POR ING. HÉCTOR CASTRO GALLEGOS
Durante los últimos ocho años el sistema bancario ha vivido una bonanza extraordinaria.
Las utilidades han crecido de manera sostenida, alcanzando cifras históricas que los propios informes financieros celebran como señal de solidez. Pero mientras los balances bancarios sonríen, una generación entera mira esos números con una mezcla de incredulidad y enojo.
Para los jóvenes, la pregunta es simple: ¿Cómo puede un sistema ganar tanto dinero en una sociedad donde cada vez es más difícil pagar la renta, ahorrar o iniciar un negocio? La respuesta que muchos encuentran es incómoda: gran parte de esa riqueza proviene precisamente de la fragilidad económica de millones de personas.

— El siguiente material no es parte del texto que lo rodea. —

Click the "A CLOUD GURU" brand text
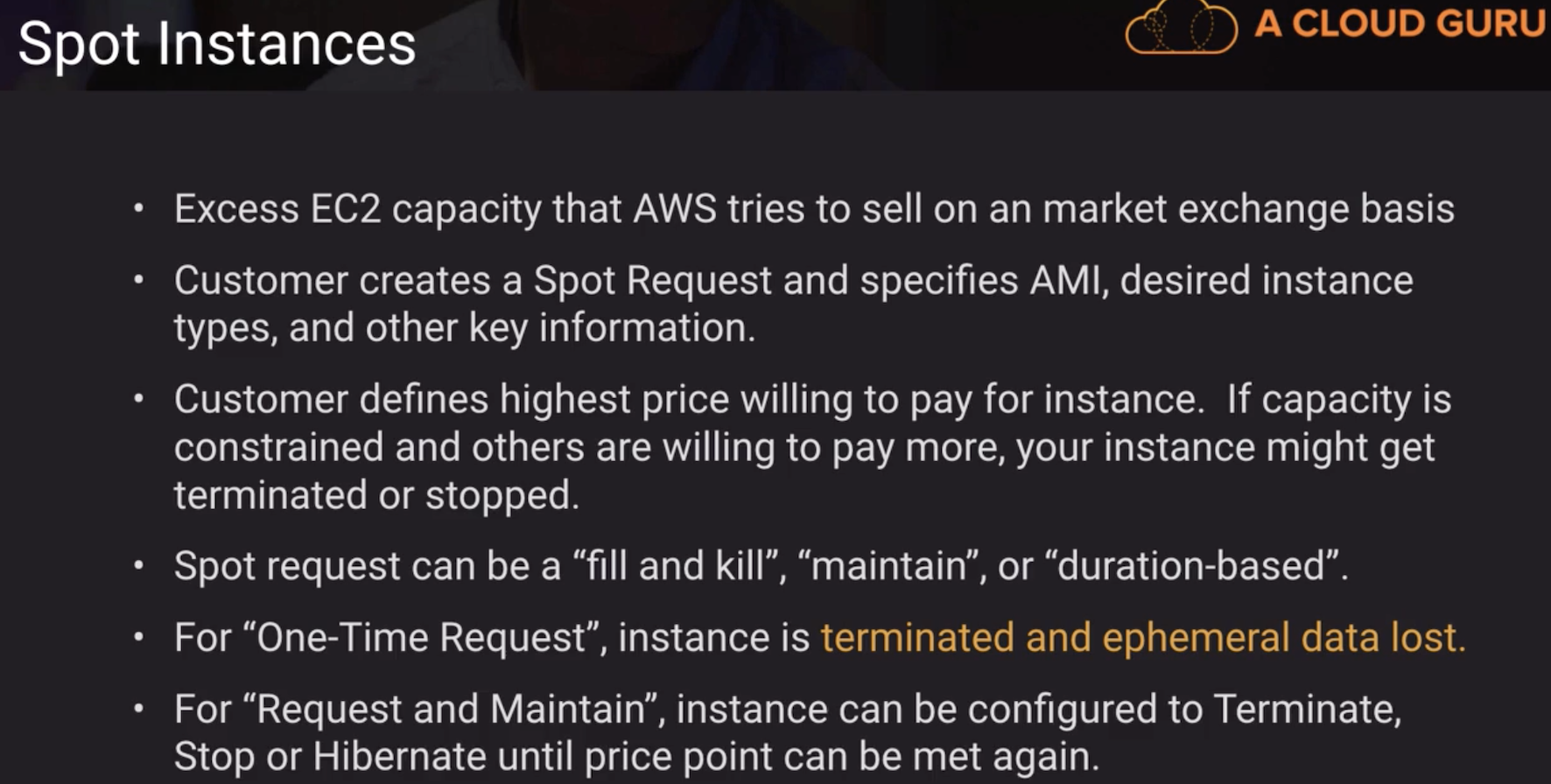(x=1400, y=24)
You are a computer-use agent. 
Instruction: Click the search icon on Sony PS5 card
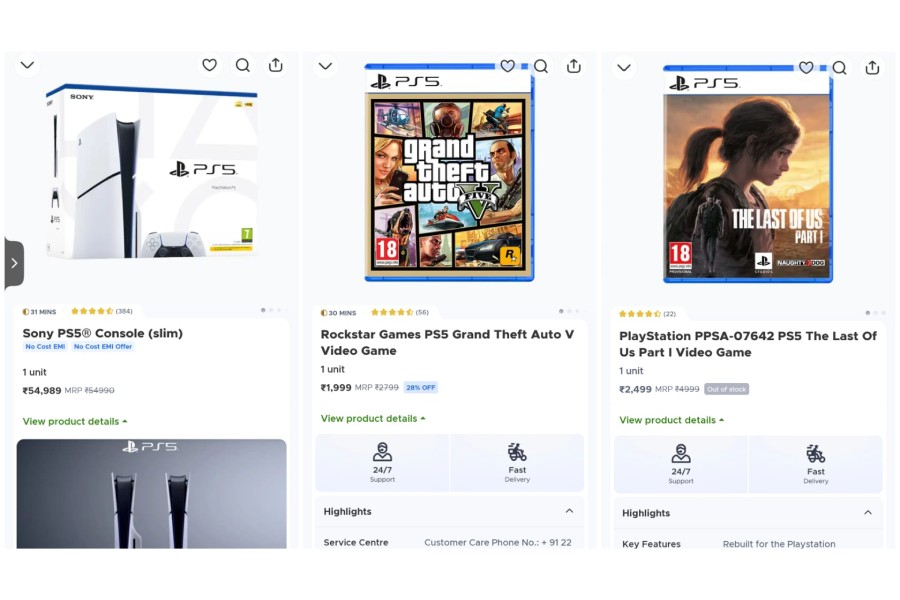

Las comisiones se multiplican, los intereses de las tarjetas se disparan y los créditos personales se convierten en cadenas financieras que duran años. Desde la mirada juvenil, el banco dejó de ser un aliado para convertirse en un intermediario que prospera administrando la deuda permanente de la gente.
No financia sueños; administra obligaciones.
La crítica de los jóvenes no es una consigna ideológica ni un discurso romántico contra el capital.
Es una observación nacida de la experiencia cotidiana.
Quien intenta emprender se encuentra con barreras crediticias.
Quien busca comprar una vivienda descubre que los intereses convierten el proyecto en una deuda casi vitalicia. Quien simplemente quiere manejar su dinero termina pagando por cada movimiento.
Lo que indigna no es sólo la ganancia, sino la desproporción.
En una época marcada por la precariedad laboral, la informalidad creciente y salarios que avanzan más lento que la inflación, ver a los bancos reportar utilidades récord provoca una pregunta inevitable entre los jóvenes: ¿Para quién funciona realmente este sistema?
Las nuevas generaciones crecieron en un mundo digital donde todo puede transformarse rápidamente.
Por eso observan al sistema bancario tradicional como una estructura pesada, lenta y protegida por reglas que parecen diseñadas más para preservar privilegios que para incentivar la competencia o la innovación.
De ahí que muchos jóvenes estén mirando hacia alternativas financieras: fintech, pagos digitales o nuevas formas de administrar dinero fuera de la banca tradicional. No porque crean que esas soluciones son perfectas, sino porque representan algo que el sistema bancario parece haber olvidado: escuchar al usuario. Lo que está ocurriendo es, en el fondo, un choque generacional.
Mientras los bancos celebran ocho años de utilidades extraordinarias, una generación empieza a preguntarse si ese éxito no es también la evidencia de un sistema que se volvió demasiado cómodo con la desigualdad.
Y cuando una generación deja de confiar en una institución, el problema ya no es económico. Es histórico.